## Stored data:
+===+
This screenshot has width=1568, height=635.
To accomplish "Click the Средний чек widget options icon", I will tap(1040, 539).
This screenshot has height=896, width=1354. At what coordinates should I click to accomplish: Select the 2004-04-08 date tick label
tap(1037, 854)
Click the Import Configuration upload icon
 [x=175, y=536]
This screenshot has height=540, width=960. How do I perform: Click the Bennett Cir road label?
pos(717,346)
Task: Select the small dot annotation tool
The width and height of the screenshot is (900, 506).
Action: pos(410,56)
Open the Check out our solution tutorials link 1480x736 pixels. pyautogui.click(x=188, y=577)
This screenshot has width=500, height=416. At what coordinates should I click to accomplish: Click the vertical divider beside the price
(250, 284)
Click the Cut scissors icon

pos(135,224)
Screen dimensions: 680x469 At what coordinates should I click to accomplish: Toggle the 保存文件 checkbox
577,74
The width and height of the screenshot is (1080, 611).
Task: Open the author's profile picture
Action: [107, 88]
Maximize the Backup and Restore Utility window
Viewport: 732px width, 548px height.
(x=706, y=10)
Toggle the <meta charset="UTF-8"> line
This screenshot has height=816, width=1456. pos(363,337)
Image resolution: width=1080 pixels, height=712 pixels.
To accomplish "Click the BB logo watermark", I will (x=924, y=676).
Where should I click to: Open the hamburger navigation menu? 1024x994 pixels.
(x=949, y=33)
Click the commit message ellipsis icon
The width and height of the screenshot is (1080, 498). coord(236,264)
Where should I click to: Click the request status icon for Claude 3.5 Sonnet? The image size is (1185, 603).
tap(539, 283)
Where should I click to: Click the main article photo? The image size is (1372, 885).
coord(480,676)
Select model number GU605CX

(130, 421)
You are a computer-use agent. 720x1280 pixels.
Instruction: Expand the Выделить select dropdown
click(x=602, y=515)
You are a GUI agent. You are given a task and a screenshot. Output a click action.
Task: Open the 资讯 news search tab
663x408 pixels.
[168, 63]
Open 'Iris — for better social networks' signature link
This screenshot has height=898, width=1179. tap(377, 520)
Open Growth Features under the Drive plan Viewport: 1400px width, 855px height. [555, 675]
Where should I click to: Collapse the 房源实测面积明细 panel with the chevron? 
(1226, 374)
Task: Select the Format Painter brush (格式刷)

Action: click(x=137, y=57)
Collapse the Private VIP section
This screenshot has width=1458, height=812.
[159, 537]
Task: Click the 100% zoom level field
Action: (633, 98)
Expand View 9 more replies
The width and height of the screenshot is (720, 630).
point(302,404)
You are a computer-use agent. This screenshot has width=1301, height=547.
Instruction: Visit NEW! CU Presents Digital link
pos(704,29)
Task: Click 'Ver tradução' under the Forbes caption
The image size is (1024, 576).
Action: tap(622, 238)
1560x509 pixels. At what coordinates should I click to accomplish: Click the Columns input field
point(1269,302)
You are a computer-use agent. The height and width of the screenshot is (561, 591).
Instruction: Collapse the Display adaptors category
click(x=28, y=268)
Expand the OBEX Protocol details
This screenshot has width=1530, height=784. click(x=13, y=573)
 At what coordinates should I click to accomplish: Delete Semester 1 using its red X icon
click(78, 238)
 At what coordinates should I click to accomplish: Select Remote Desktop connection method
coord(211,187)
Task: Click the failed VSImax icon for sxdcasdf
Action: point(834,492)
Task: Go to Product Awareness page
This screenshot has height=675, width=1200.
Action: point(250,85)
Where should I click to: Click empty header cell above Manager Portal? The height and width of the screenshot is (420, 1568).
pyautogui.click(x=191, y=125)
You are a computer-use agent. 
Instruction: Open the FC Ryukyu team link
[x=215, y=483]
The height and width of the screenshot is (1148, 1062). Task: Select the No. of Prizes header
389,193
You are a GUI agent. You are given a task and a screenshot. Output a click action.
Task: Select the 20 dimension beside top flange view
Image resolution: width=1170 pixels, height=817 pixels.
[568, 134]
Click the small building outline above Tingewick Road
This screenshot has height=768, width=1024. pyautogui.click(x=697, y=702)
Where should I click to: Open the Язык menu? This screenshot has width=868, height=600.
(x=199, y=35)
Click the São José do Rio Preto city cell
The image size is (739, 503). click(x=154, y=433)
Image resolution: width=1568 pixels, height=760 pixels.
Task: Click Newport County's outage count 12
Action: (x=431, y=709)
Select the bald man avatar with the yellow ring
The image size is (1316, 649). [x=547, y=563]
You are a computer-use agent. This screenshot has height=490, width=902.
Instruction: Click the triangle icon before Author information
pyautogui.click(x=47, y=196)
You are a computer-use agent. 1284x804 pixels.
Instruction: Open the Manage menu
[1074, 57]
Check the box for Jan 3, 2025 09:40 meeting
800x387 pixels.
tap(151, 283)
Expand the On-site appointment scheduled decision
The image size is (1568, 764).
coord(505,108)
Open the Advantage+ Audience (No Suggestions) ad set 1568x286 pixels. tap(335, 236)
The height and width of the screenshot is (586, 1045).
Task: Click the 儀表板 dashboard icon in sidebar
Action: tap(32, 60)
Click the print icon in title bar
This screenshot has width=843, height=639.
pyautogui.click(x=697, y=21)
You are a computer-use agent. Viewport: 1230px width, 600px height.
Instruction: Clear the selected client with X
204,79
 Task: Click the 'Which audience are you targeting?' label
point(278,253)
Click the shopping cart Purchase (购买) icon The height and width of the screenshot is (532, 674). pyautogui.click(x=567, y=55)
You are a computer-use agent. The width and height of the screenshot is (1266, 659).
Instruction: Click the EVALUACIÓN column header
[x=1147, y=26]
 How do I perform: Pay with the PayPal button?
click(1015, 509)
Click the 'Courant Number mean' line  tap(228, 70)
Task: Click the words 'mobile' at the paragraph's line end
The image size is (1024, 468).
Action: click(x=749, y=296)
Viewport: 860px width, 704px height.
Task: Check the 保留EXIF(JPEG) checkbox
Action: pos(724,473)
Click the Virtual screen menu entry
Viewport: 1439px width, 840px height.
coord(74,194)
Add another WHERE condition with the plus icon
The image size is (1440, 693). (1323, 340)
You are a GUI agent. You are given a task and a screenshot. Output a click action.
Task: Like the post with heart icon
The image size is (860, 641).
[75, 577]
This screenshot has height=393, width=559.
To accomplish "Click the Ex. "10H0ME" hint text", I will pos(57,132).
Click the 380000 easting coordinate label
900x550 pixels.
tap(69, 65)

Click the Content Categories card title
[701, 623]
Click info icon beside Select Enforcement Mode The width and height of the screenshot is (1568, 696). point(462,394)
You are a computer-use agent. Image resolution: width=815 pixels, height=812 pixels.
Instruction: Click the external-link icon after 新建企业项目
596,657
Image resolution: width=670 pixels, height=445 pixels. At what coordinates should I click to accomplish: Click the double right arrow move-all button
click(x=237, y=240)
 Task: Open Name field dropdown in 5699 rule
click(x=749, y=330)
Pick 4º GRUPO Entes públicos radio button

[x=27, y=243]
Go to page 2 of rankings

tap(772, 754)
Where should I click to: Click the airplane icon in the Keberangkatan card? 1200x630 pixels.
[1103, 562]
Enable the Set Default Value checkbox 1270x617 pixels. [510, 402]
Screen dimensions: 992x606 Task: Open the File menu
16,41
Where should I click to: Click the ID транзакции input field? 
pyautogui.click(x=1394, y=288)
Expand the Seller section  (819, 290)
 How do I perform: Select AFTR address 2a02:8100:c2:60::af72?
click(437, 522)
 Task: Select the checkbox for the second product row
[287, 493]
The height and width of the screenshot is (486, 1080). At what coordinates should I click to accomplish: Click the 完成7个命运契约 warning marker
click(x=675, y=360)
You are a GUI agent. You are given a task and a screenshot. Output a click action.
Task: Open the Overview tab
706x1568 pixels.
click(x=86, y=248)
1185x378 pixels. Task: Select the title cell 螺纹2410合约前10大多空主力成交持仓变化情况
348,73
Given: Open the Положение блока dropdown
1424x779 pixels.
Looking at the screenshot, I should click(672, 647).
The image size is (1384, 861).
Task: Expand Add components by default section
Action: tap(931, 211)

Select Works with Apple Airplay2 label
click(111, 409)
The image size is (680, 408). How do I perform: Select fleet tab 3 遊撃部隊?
+===+
## Task item:
Of all the entries above, repeat only the lines from the line that has "Screen dimensions: 680x469" to the line that has "You are a computer-use agent. The height", both lines included, exactly.

## The completed task:
Screen dimensions: 680x469 At what coordinates should I click to accomplish: Toggle the 保存文件 checkbox
577,74
The width and height of the screenshot is (1080, 611).
Task: Open the author's profile picture
Action: [107, 88]
Maximize the Backup and Restore Utility window
Viewport: 732px width, 548px height.
(x=706, y=10)
Toggle the <meta charset="UTF-8"> line
This screenshot has height=816, width=1456. pos(363,337)
Image resolution: width=1080 pixels, height=712 pixels.
To accomplish "Click the BB logo watermark", I will (x=924, y=676).
Where should I click to: Open the hamburger navigation menu? 1024x994 pixels.
(x=949, y=33)
Click the commit message ellipsis icon
The width and height of the screenshot is (1080, 498). coord(236,264)
Where should I click to: Click the request status icon for Claude 3.5 Sonnet? The image size is (1185, 603).
tap(539, 283)
Where should I click to: Click the main article photo? The image size is (1372, 885).
coord(480,676)
Select model number GU605CX

(130, 421)
You are a computer-use agent. 720x1280 pixels.
Instruction: Expand the Выделить select dropdown
click(x=602, y=515)
You are a GUI agent. You are given a task and a screenshot. Output a click action.
Task: Open the 资讯 news search tab
663x408 pixels.
[168, 63]
Open 'Iris — for better social networks' signature link
This screenshot has height=898, width=1179. tap(377, 520)
Open Growth Features under the Drive plan Viewport: 1400px width, 855px height. [555, 675]
Where should I click to: Collapse the 房源实测面积明细 panel with the chevron? 
(1226, 374)
Task: Select the Format Painter brush (格式刷)

Action: click(x=137, y=57)
Collapse the Private VIP section
This screenshot has width=1458, height=812.
[159, 537]
Task: Click the 100% zoom level field
Action: (633, 98)
Expand View 9 more replies
The width and height of the screenshot is (720, 630).
point(302,404)
You are a computer-use agent. This screenshot has width=1301, height=547.
Instruction: Visit NEW! CU Presents Digital link
pos(704,29)
Task: Click 'Ver tradução' under the Forbes caption
The image size is (1024, 576).
Action: tap(622, 238)
1560x509 pixels. At what coordinates should I click to accomplish: Click the Columns input field
point(1269,302)
You are a computer-use agent. The height and width of the screenshot is (561, 591).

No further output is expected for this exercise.